## Data provided
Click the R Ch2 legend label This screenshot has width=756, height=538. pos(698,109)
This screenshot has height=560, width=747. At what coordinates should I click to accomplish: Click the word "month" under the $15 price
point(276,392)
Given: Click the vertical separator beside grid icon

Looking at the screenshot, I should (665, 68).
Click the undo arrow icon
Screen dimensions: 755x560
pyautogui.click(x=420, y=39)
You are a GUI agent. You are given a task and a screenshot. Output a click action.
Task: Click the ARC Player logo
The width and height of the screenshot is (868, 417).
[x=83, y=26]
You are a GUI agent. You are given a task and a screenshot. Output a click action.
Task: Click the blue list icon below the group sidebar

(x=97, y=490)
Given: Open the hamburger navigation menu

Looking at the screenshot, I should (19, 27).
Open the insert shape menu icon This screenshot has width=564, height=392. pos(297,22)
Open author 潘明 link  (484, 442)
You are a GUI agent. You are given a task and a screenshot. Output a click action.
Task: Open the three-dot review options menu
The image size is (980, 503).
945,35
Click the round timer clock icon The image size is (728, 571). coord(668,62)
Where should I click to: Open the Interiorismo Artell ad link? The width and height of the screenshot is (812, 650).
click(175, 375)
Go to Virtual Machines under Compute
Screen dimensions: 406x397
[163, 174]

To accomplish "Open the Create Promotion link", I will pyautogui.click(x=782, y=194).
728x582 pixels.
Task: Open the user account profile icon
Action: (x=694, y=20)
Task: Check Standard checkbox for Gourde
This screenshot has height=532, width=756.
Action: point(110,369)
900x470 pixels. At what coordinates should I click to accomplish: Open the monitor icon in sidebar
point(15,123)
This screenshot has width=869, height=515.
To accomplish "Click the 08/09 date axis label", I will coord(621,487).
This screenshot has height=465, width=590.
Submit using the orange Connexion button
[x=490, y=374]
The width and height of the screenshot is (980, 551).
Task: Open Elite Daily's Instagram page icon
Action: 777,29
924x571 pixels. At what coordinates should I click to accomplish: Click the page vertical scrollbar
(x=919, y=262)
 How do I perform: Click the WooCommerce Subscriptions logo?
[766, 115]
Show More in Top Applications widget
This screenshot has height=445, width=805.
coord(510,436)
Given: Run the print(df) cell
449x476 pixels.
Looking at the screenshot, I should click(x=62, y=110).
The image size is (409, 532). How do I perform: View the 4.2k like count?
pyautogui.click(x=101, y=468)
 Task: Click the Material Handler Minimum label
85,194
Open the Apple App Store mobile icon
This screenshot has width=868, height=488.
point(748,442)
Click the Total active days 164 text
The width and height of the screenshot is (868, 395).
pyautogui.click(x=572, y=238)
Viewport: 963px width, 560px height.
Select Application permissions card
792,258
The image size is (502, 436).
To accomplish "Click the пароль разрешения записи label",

## Work order
The answer is the lines above between the line holding "The image size is (409, 532)." and the line holding "Open the Apple App Store mobile icon", inclusive, each written out exactly, and no others.

## Output of the task
The image size is (409, 532). How do I perform: View the 4.2k like count?
pyautogui.click(x=101, y=468)
 Task: Click the Material Handler Minimum label
85,194
Open the Apple App Store mobile icon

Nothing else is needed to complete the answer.